:: TEXTE SOURCE
Un Tunisien « La
Plume au clair »
Son sabre langagier, il y a beau temps
que Noureddine Ouerghi l’a tiré du fourreau pour le brandir sur les scènes du
Nord-Ouest, et de la capitale tunisienne, ensuite.
Ses traits de plume, il les décoche depuis
toujours : sur papier, sur le web, au creux des foyers, sur la glèbe du Théâtre de la
Terre,
aux cafés des petits matins et des fêtes nocturnes.
Noureddine
Ouerghi : un verbe haut d’empathie
Ainsi écrit-il le 1er mars
2012 :
La plus honnête des putes!!
"
S'il n'en reste qu'un
Je
serais celui-là " !!
La
plume au clair (…)
Fils
de putes !!
Comme
ils disent
Oui,
nous le sommes
Apollon,
fier, le phallus en l’air
Adore
nos mères (…)
Vagues
déferlantes
Farouches
Berbères !!
Le couteau est tiré car la guerre est
déclarée entre les rouleaux compresseurs de la guerre sainte et les artistes
tunisiens. Sous couvert de bonne morale orthodoxe et surannée, a contrario de
la culture tunisienne, les envahisseurs de l’automne tunisien insultent femmes
et mères, approuvés par les majoritaires (bien relatifs !) de la
Constituante actuelle.
Théâtreux : les rebelles de la faim
Mais elle est plus ancienne sa lutte
pour la survie de ses frères en guenilles. De bric et de broc, à l’instar des
populations excentrées de cette région frontalière du Nord-Ouest de la Tunisie,
Noureddine et son théâtre contestent depuis qu’ils tentent d’exister.
Car, à l’Indépendance, la culture de
création a été accaparée par les citadins. Parallèlement au phénomène d’exode
rural, l’image du paysan est véhiculée par les medias, de façon caricaturale.
Pourtant au Kef, comme à Jendouba, un
foyer théâtral contestataire s’était mobilisé. La région l’a payé très cher
sous les précédentes dictatures : quasiment occultée après des coups de
semonce. Noureddine est de Jendouba, revendique son origine paysanne, et son
théâtre ne se nourrit que des fruits des applaudissements, plus que d’un budget
inconfortable.
::::
§ **CONSIGNE A**: Pouvez-vous reproduire le passage du texte sur Noureddine Ouerghi qui va de « Son sabre langagier, il » jusqu'à « honnête des putes!! » ?
Le texte et les enregistrements proviennent de sources distinctes.
:: ENREGISTREMENTS FOURNIS
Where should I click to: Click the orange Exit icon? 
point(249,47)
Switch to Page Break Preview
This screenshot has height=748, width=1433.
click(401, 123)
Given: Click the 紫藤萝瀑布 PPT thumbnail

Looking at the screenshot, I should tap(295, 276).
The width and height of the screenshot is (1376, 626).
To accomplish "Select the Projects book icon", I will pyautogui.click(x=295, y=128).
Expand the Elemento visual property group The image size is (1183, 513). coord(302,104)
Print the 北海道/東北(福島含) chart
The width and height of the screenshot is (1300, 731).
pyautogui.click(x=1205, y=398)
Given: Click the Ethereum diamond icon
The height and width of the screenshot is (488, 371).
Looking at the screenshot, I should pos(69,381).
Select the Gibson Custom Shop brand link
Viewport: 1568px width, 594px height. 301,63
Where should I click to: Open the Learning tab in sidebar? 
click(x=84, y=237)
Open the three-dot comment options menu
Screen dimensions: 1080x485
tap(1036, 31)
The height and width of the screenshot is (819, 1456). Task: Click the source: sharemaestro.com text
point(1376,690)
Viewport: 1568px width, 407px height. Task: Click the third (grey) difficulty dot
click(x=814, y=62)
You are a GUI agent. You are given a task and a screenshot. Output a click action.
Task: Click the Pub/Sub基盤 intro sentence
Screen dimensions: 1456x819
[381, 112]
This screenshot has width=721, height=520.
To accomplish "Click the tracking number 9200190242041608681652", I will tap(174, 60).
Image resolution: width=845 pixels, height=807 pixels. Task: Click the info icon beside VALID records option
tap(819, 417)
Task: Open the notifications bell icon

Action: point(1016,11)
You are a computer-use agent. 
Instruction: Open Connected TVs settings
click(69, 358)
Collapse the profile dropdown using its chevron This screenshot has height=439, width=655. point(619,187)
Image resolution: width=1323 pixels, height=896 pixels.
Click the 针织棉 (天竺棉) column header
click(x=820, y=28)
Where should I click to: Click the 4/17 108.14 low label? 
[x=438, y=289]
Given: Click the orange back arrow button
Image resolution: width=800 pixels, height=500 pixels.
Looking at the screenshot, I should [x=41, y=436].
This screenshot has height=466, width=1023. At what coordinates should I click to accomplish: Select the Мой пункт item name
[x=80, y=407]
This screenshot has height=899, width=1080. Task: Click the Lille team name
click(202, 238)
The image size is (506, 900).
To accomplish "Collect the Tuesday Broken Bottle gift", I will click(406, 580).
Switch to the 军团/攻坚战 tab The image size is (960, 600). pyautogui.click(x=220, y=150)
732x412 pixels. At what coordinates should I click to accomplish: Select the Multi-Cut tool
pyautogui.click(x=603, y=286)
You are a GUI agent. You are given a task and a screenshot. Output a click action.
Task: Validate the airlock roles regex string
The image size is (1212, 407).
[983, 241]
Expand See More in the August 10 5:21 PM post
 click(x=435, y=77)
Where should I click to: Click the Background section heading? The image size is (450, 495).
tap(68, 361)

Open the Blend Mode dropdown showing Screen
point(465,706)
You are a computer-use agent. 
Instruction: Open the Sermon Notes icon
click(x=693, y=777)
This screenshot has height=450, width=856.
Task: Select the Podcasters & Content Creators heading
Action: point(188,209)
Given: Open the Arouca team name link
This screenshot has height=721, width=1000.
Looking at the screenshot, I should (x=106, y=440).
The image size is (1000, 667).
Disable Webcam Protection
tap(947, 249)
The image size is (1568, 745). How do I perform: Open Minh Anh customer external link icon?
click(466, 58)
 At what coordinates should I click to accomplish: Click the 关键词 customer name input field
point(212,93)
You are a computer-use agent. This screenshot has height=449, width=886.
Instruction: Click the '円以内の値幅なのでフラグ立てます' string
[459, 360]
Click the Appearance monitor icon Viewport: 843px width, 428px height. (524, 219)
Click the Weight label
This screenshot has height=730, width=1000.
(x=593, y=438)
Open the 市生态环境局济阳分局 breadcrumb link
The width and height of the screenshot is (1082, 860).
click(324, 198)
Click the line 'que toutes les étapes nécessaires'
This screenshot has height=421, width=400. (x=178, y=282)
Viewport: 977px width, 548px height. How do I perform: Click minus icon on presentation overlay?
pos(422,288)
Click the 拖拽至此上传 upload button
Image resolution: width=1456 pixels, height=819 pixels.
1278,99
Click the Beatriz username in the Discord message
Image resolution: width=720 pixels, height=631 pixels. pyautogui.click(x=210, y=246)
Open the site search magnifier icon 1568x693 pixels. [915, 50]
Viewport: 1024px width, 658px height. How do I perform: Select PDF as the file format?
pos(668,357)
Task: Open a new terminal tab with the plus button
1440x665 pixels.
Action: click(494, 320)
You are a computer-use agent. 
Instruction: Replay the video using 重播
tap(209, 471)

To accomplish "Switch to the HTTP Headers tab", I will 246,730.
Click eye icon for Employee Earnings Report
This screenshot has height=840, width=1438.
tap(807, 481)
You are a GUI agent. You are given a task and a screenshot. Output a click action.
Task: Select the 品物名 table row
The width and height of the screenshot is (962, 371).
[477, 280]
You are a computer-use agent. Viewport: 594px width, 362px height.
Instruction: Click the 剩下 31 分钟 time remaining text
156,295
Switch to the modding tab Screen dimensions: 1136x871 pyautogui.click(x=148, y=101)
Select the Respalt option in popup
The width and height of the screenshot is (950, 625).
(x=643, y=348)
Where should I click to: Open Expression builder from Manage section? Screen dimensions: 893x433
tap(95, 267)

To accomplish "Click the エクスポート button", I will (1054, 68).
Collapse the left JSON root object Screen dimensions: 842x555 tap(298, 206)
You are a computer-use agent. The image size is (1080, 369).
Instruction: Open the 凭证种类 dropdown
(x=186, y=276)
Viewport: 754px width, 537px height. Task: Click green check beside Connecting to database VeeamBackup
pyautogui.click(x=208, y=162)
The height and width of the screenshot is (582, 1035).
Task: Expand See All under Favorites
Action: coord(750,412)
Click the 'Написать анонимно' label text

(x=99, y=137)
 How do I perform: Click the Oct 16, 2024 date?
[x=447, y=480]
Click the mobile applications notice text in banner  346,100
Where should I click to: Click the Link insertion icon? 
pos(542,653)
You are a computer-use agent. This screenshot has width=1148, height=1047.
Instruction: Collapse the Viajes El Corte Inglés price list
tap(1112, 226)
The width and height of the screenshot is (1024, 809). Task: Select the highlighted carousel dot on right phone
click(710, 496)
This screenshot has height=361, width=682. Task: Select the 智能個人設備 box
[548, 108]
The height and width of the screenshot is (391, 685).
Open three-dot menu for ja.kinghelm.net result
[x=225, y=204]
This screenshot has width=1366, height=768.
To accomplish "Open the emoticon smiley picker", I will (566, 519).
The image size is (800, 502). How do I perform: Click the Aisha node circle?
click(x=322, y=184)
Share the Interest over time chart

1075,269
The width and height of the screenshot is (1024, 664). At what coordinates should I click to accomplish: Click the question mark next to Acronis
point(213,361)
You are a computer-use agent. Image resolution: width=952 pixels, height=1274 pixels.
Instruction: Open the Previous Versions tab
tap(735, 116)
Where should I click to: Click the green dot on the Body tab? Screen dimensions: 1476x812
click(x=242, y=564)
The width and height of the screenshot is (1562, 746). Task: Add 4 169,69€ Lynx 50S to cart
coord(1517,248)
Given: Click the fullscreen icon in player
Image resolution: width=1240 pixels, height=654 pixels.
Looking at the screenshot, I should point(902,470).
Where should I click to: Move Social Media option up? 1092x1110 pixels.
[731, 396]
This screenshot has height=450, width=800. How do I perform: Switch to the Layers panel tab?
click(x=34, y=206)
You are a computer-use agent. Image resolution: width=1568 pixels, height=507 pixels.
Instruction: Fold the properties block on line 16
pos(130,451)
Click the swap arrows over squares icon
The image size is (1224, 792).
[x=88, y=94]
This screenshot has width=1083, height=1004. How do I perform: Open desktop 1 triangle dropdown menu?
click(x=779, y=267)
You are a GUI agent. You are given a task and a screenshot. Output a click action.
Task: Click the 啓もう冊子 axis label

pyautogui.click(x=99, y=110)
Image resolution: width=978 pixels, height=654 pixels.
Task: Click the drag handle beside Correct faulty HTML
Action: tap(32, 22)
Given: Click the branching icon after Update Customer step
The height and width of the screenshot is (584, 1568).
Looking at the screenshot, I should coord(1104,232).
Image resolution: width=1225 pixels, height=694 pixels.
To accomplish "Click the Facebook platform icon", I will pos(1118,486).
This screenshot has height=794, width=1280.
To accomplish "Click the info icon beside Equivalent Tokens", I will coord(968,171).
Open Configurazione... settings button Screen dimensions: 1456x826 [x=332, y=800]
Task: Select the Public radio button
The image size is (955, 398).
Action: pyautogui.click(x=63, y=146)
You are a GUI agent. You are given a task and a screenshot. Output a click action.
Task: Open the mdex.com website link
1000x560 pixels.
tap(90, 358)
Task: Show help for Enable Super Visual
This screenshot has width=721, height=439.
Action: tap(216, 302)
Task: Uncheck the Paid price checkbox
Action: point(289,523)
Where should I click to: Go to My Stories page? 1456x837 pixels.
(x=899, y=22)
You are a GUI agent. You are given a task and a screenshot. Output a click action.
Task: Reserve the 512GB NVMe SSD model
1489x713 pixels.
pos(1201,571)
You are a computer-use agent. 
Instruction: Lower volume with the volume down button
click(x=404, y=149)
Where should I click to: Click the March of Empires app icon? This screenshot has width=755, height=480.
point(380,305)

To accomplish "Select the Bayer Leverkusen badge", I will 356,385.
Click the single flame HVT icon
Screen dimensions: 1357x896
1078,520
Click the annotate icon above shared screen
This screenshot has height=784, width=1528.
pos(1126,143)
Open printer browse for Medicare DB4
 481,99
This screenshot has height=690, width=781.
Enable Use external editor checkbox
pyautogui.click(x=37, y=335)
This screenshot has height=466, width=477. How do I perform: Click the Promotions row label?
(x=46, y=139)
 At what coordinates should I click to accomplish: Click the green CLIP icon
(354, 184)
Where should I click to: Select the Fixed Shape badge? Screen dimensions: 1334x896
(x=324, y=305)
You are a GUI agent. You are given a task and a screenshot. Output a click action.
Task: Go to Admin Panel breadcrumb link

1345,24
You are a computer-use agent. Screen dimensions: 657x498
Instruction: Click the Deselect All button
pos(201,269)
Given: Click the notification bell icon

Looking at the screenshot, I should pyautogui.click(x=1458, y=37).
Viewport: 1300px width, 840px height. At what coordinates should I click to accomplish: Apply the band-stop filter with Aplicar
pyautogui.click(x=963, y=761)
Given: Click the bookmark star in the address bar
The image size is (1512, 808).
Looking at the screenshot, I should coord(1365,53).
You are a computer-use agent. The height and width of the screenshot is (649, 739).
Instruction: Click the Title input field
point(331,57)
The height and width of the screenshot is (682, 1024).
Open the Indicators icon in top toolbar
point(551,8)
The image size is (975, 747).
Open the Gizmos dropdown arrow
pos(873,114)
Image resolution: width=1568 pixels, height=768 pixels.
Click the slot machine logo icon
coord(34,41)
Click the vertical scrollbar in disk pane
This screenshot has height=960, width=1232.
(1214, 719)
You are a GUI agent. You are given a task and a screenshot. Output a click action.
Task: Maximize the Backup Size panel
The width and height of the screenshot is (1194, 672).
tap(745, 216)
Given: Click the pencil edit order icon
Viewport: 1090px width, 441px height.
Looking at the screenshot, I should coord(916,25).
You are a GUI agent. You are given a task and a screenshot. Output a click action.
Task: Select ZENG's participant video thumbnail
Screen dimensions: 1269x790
::::
§ **CONSIGNE B**: Dans les enregistrements, pouvez-vous remplacer « icon » par « glyph » sur le passage allant de la ligne contenant « This screenshot has height=690, width=781. » jusqu'à celle contenant « Looking at the screenshot, I should coord(1365,53). », sans rien changer d'autre, et ne redonner que ces lignes ?

§ **RÉPONSE ATTENDUE A**:
Son sabre langagier, il y a beau temps
que Noureddine Ouerghi l’a tiré du fourreau pour le brandir sur les scènes du
Nord-Ouest, et de la capitale tunisienne, ensuite.
Ses traits de plume, il les décoche depuis
toujours : sur papier, sur le web, au creux des foyers, sur la glèbe du Théâtre de la
Terre,
aux cafés des petits matins et des fêtes nocturnes.
Noureddine
Ouerghi : un verbe haut d’empathie
Ainsi écrit-il le 1er mars
2012 :
La plus honnête des putes!!

§ **RÉPONSE ATTENDUE B**:
This screenshot has height=690, width=781.
Enable Use external editor checkbox
pyautogui.click(x=37, y=335)
This screenshot has height=466, width=477. How do I perform: Click the Promotions row label?
(x=46, y=139)
 At what coordinates should I click to accomplish: Click the green CLIP glyph
(354, 184)
Where should I click to: Select the Fixed Shape badge? Screen dimensions: 1334x896
(x=324, y=305)
You are a GUI agent. You are given a task and a screenshot. Output a click action.
Task: Go to Admin Panel breadcrumb link

1345,24
You are a computer-use agent. Screen dimensions: 657x498
Instruction: Click the Deselect All button
pos(201,269)
Given: Click the notification bell glyph

Looking at the screenshot, I should pyautogui.click(x=1458, y=37).
Viewport: 1300px width, 840px height. At what coordinates should I click to accomplish: Apply the band-stop filter with Aplicar
pyautogui.click(x=963, y=761)
Given: Click the bookmark star in the address bar
The image size is (1512, 808).
Looking at the screenshot, I should coord(1365,53).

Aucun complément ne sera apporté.